1. A fuel system for supplying pressurised fuel to a plurality of fuel injectors (14a-14f),
the fuel system comprising;
an accumulator assembly (16) having first and second accumulator volumes (18, 20)
defined within a common accumulator housing (22),
supply means (42) for supplying fuel at a supply pressure level to the first accumulator
volume (18),
a plurality of unit pumps (10a-10f) for receiving fuel at the supply pressure level
from the first accumulator volume (18) and for pressurising said fuel to an injectable
pressure level for supply to the second accumulator volume (20),
wherein each unit pump (10a-10f) includes a pumping plunger (50) for pressuring fuel
within an associated pump chamber (52) and being integrated with the accumulator housing
(22) so as to permit communication between the first accumulator volume (18) and the
pump chamber (52) internally within the accumulator housing (22).
2. The fuel system as claimed in claim 1, wherein each unit pump (10a-10f) is integrated
with the accumulator housing (22) by mounting within an opening or cross bore (24a-24f)
provided in the accumulator housing (22) so as to pass through the accumulator housing
(22).
3. The fuel system as claimed in claim 1 or claim 2, wherein the assembled unit pump
(10a-10f) and rail assembly (16) form an integrated pump/rail assembly, and wherein
each unit pump (10a-10f) is received within the accumulator housing (22) so as to
permit communication between the second accumulator volume (20) and the pump chamber
(52) of each unit pump (10a-10f) internally within the pump/rail assembly.
4. The fuel system as claimed in any one of claims 1 to 3, wherein the accumulator assembly
is a rail assembly (16) comprising a first rail volume (18) and a second rail volume
(20) housed within a rail housing (22).
5. The fuel system as claimed in claim 4, wherein the first rail volume (18) communicates
with the pump chamber (52) of each unit pump (10a-10f) internally within the accumulator
housing (22) via first valve means (56).
6. The fuel system as claimed in claim 5, wherein the first rail volume (18) is communicable
with the pump chamber (52) of each unit pump (10a-10f) through a non-return valve
(56) having an open position, in which the pump chamber (52) communicates with the
first rail volume (56), and a closed position in which said communication is broken.
7. The fuel system as claimed in claim 6, wherein the second rail volume (20) is communicable
with the pump chamber (52) of each unit pump (10a-10f) through second valve means
(58).
8. The fuel system as claimed in claim 7, wherein the second valve means is a rail control
valve (58) operable between an open position in which fuel at the injectable pressure
level, being a first injectable pressure level, is supplied from the second rail volume
(20) to the injectors (14a-14f) and a closed position in which communication between
the pump chamber (52) of a unit pump and the second rail volume (20) is broken so
that the unit pump (10a-10f) is operable to increase fuel to a second injectable pressure
level.
9. The fuel system as claimed in claim 8, wherein the rail control valve (58) includes
an electro-magnetically operable valve which is movable between the open and closed
positions by application of an electrical control signal.

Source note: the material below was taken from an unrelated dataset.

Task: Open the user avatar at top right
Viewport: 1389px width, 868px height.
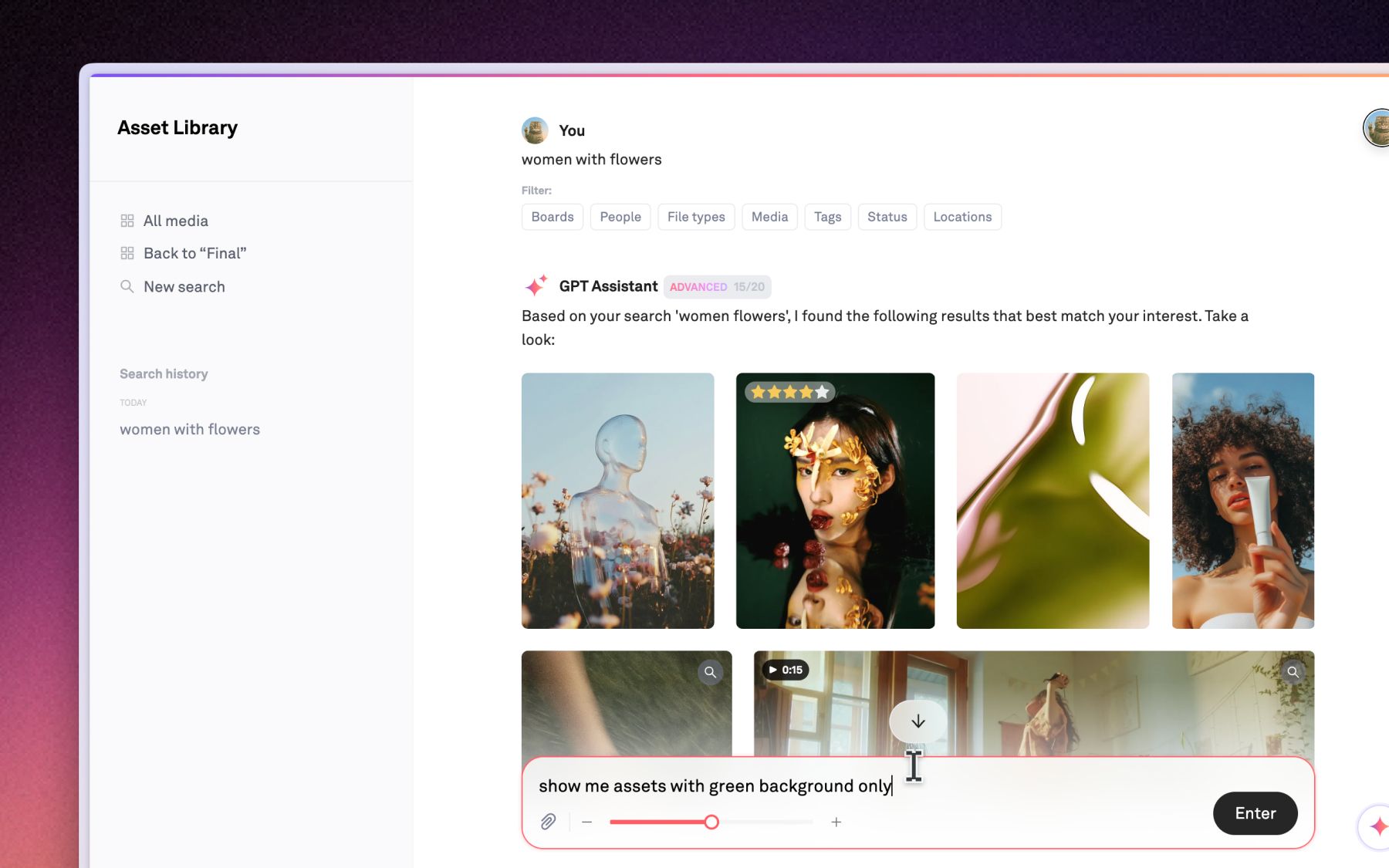Action: click(x=1378, y=128)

10. The fuel system as claimed in any one of claims 4 to 9, wherein the supply means
includes a transfer pump (42) for supplying fuel at supply pressure to the first rail
volume (18) and, hence, to each unit pump (10a-10f) through the first valve means
(56).
11. The fuel system as claimed in any one of claims 4 to 10, wherein the first and second
rail volumes (18, 20) are arranged side-by-side, or substantially in parallel with
one another, within the rail housing (22).
12. The fuel system as claimed in any one of claims 1 to 11, including a plurality of
injectors (14a-14f) for receiving fuel at an injectable pressure level from the pump
chamber (52) of an associated unit pump {10a-10f) and/or from the second accumulator
volume (20)
13. The fuel system as claimed in claim 12, including a plurality of unit pumps {10a-10f)
each of which forms a common unit with one of the injectors (14a-14f).
14. The fuel system as claimed in any one of claims 1 to 13, including nozzle control
valve means (36) operable to control the timing of commencement of injection at a
first and/or a second injectable pressure level.
15. The fuel system as claimed in claim 14, wherein the nozzle control valve means includes
a nozzle control valve (36) that is operable to control fuel pressure within an injector
control chamber (44) so as to permit control of injection timing of at the first and/or
the second injectable pressure level.
16. An accumulator assembly for a common rail fuel system having a plurality of unit
pumps (10a-10f), the accumulator assembly including an accumulator housing (22) within
which is defined a first accumulator volume (18) for fuel at a supply pressure level
and a second accumulator volume (20) for fuel at an injectable pressure level, wherein
the accumulator housing (22) is provided with at least one opening (24a-24f) for receiving
a unit pump (10a-10f), in use, so that a pump chamber (52) of each unit pump (10a-10f)
is communicable with the first accumulator volume (18) internally within the accumulator
housing (22).
16. The accumulator assembly as claimed in claim 15, wherein the first accumulator volume
is a first rail volume (18) and the second accumulator volume is a second rail volume
(20), both of which are defined within a rail housing (22).